(Data excerpts)
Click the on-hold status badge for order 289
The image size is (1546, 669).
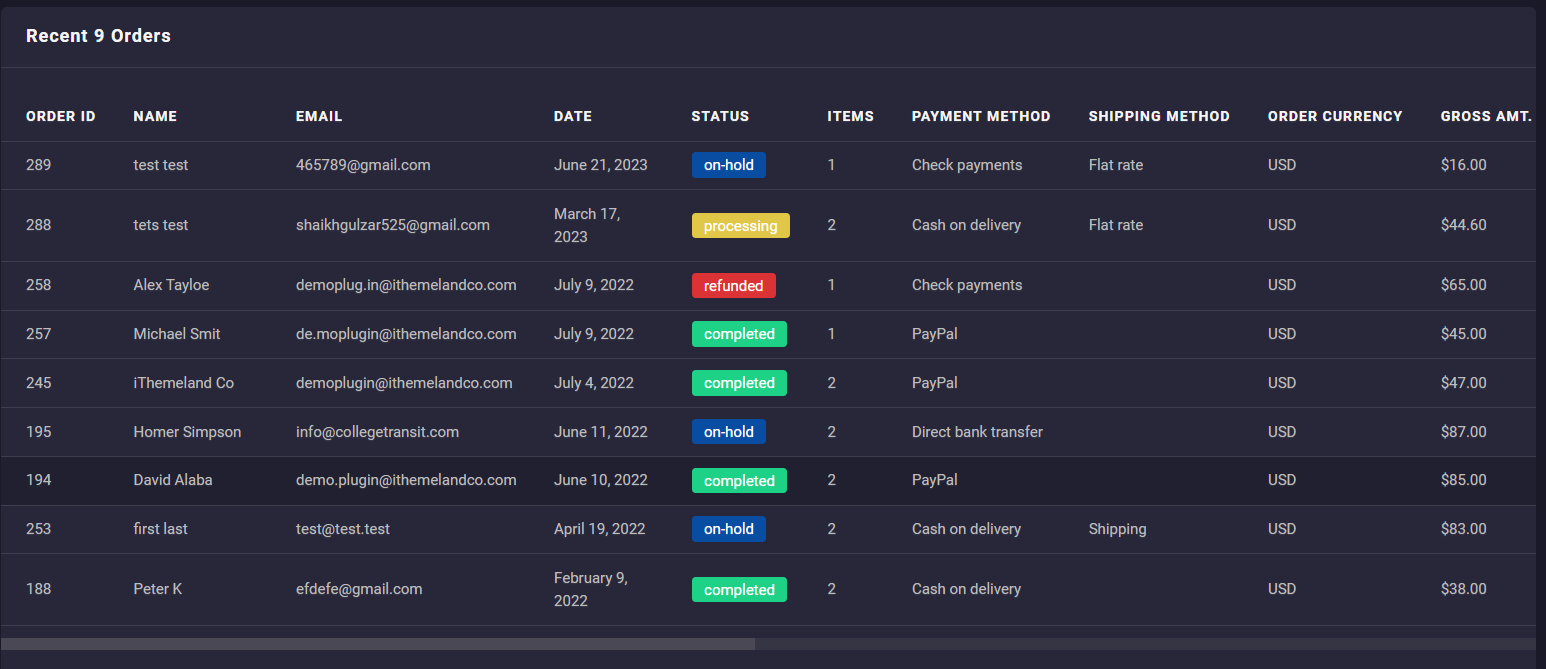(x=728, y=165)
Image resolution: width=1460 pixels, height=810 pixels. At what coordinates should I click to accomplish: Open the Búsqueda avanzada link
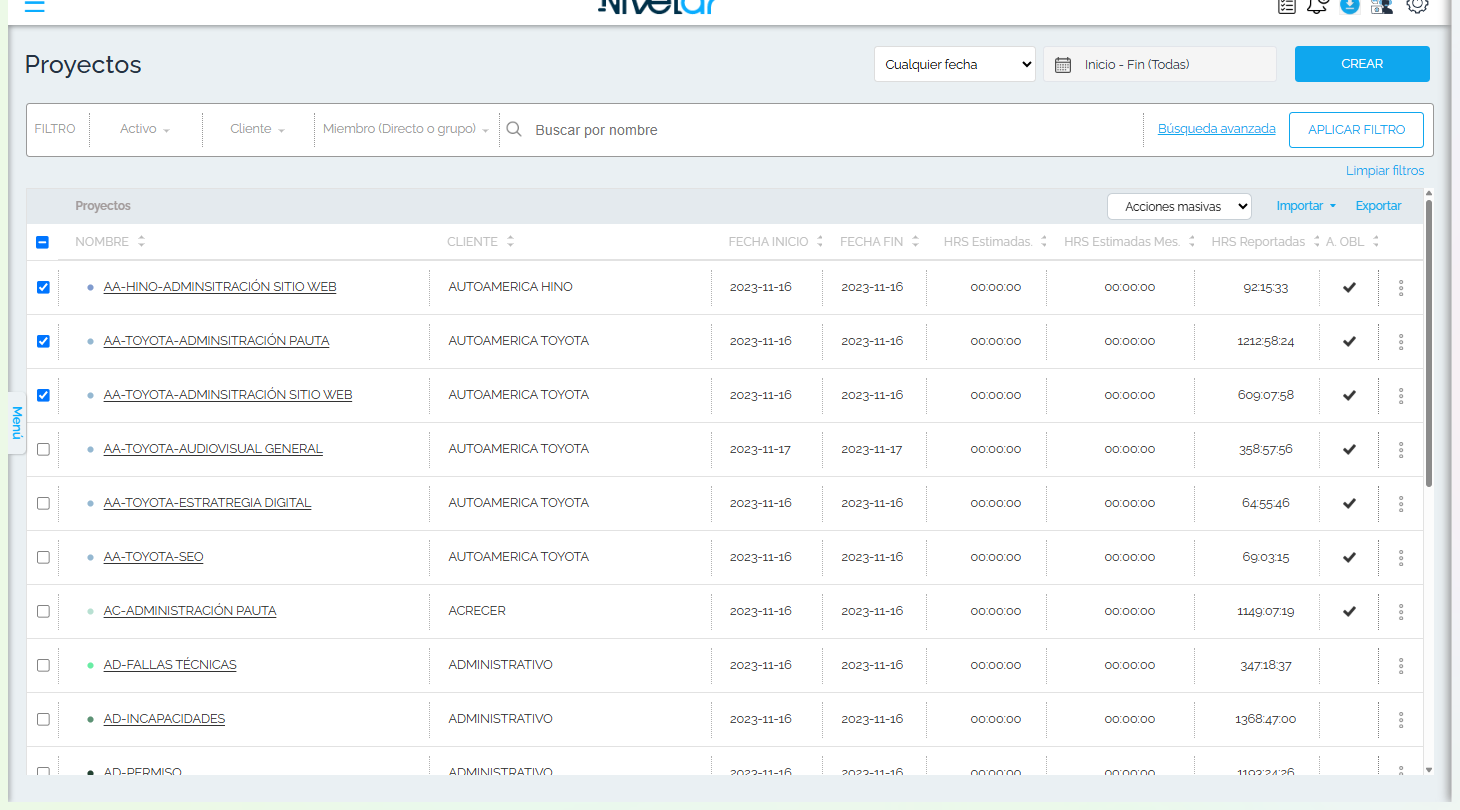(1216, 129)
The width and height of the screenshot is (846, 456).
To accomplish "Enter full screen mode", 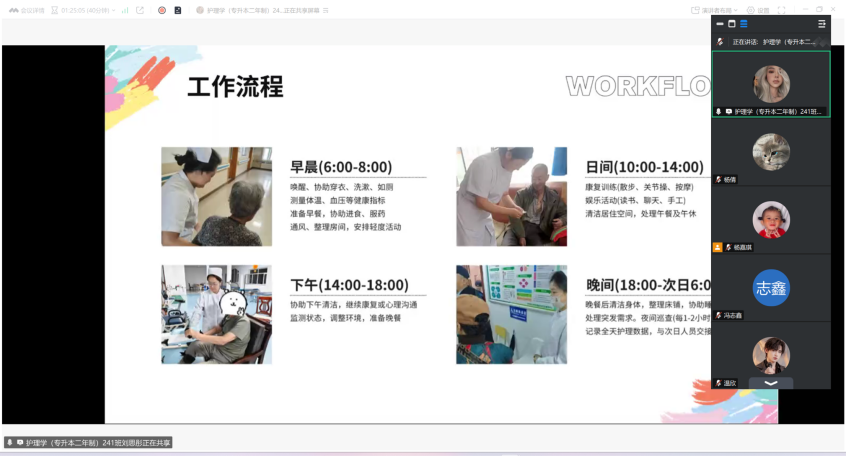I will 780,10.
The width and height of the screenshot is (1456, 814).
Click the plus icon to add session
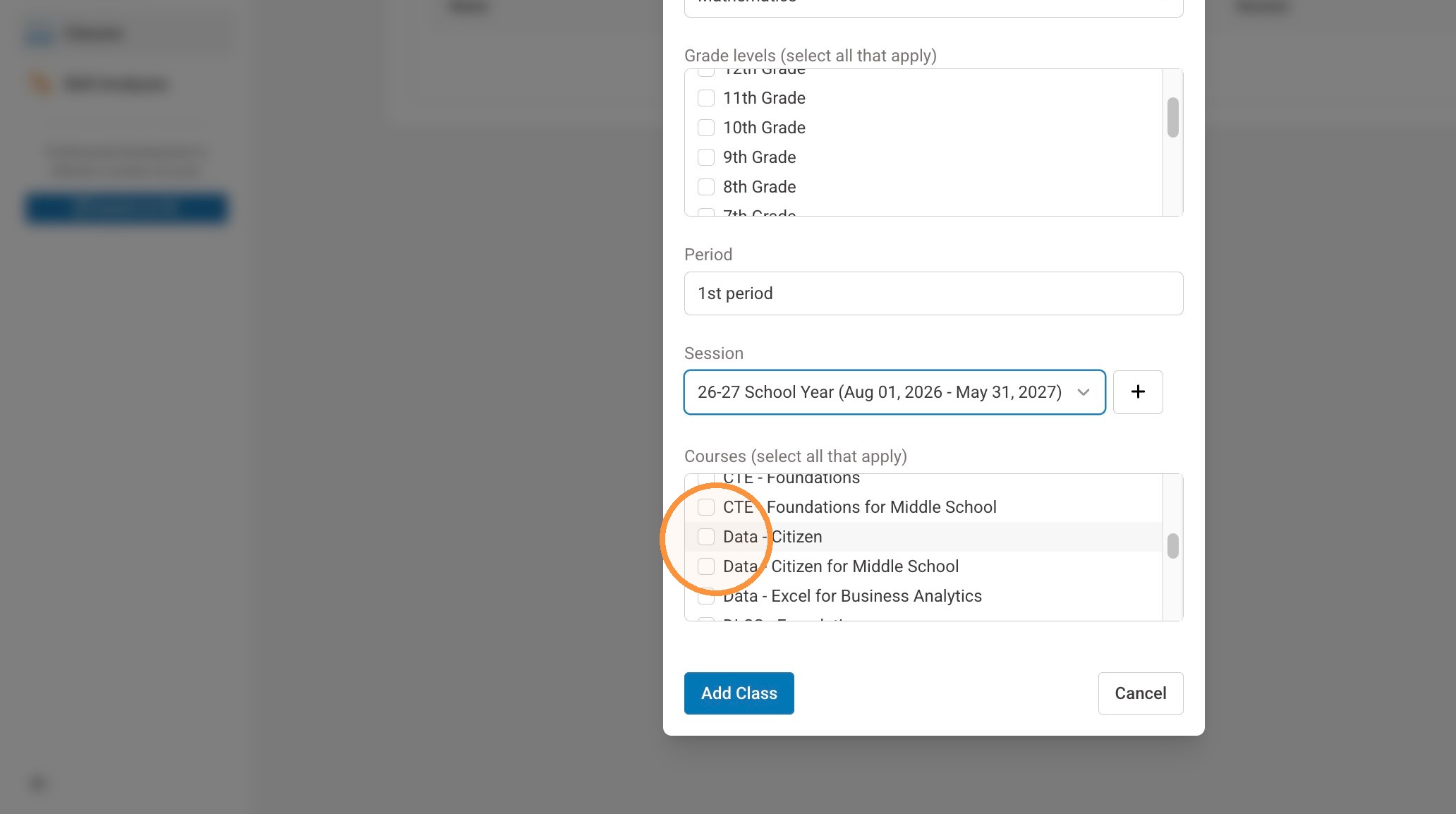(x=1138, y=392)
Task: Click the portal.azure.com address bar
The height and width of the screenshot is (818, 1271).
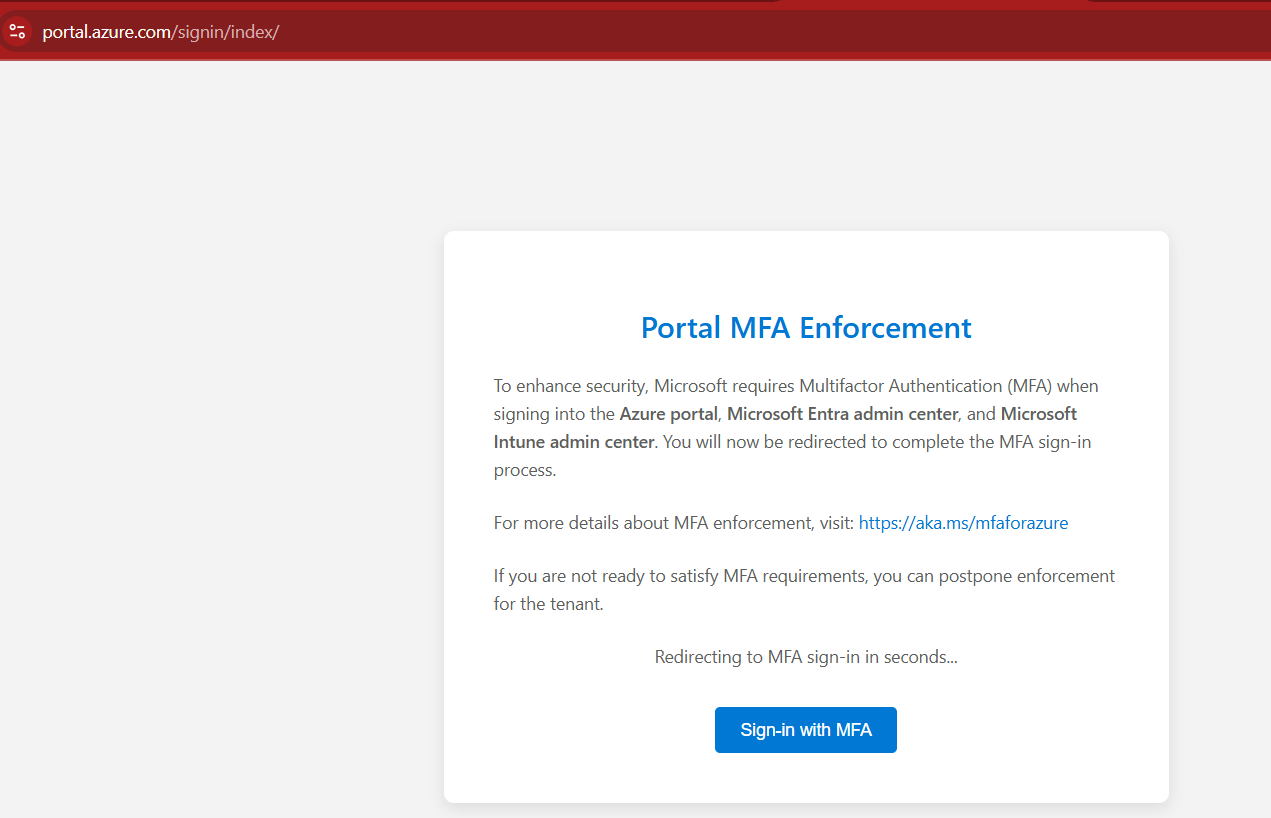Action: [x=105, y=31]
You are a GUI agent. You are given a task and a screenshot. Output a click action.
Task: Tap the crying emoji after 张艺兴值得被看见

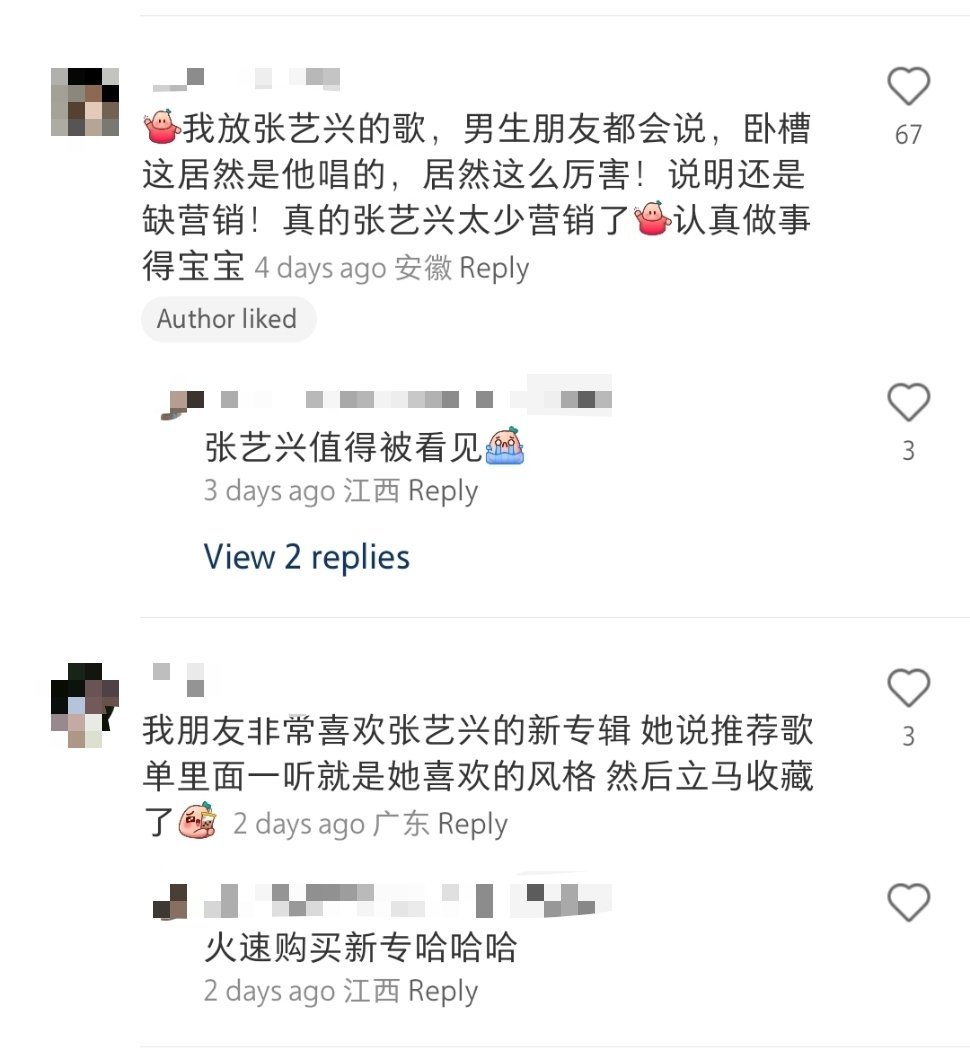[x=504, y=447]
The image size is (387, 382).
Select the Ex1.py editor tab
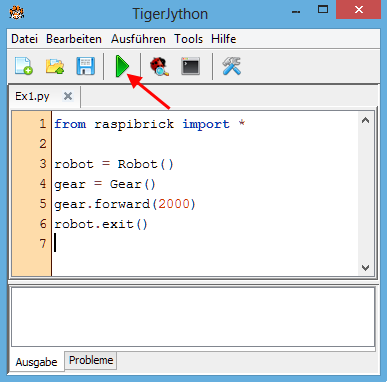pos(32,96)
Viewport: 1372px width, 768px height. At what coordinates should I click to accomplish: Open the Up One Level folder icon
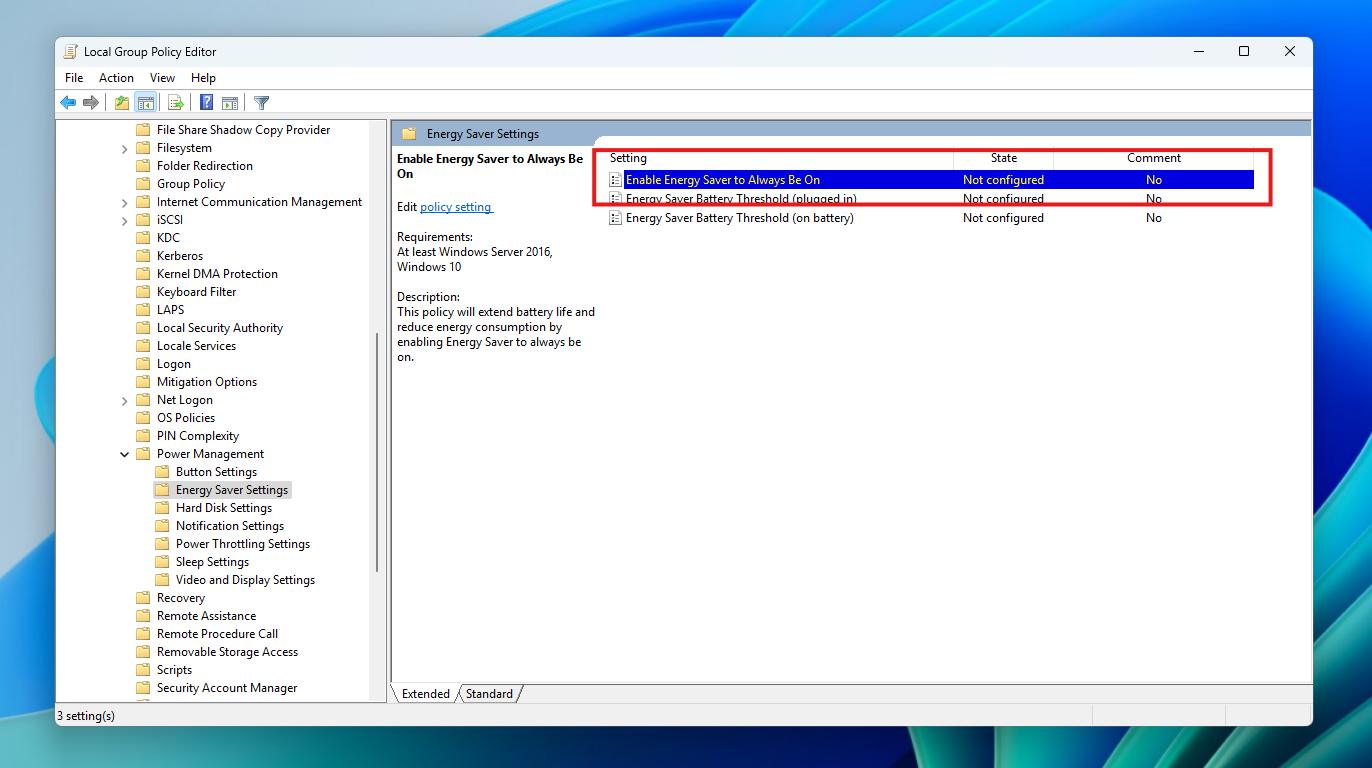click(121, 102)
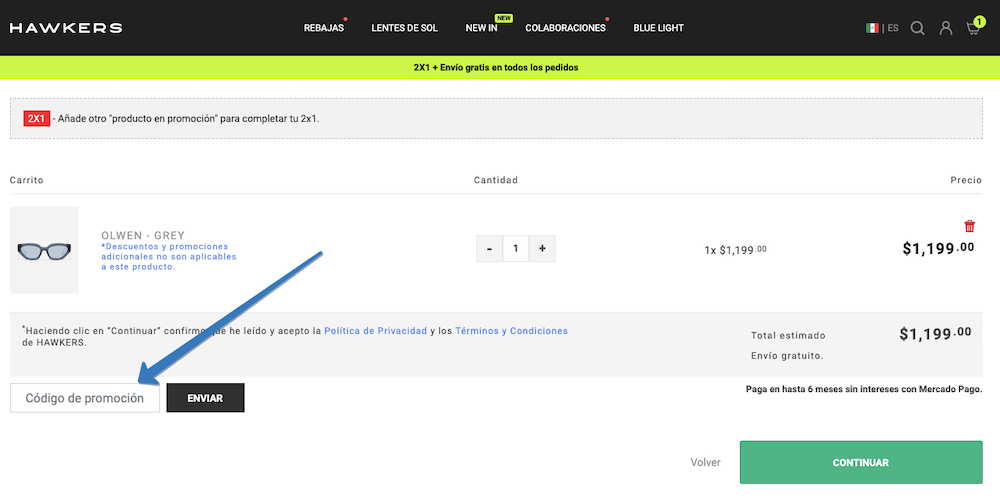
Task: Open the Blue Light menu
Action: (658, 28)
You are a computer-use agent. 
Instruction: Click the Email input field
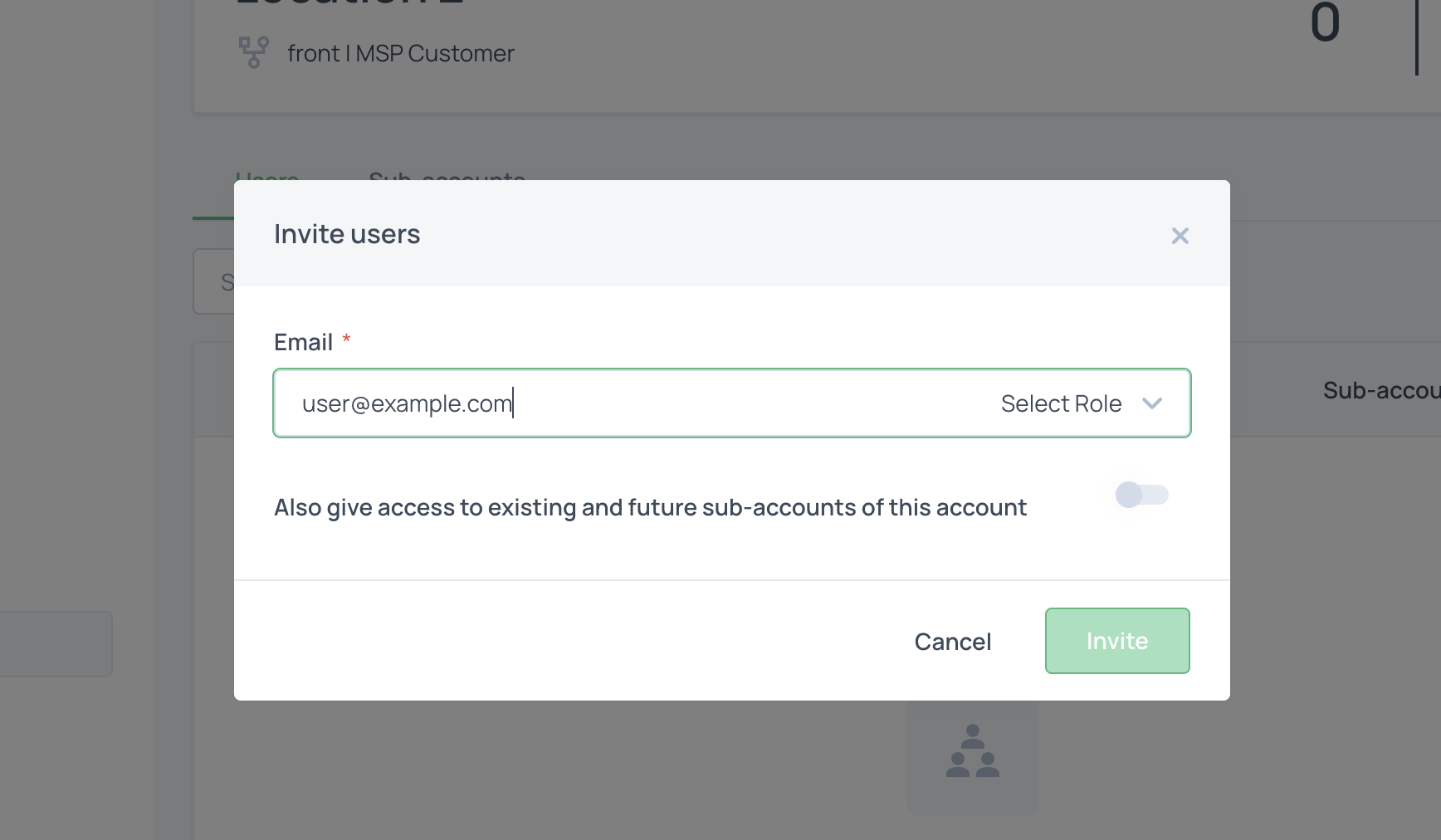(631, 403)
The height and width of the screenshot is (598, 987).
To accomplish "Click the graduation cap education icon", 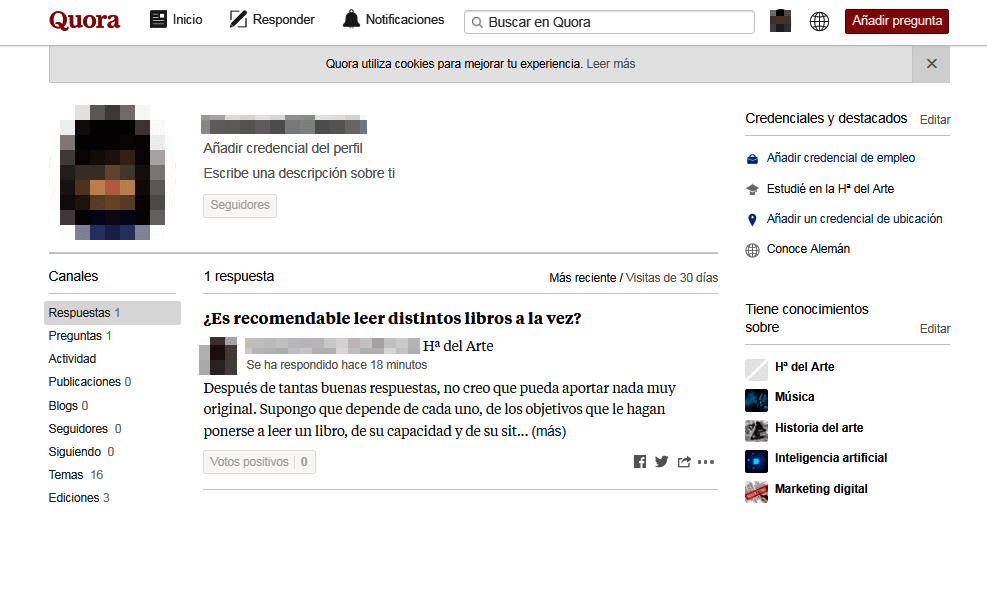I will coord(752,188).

> _Task details_
Where does "agent" occur in the data? Copy each line that has it.

> _Written solution_
You are a GUI agent. You are given a task and a screenshot. Output a click action.
You are a computer-use agent. 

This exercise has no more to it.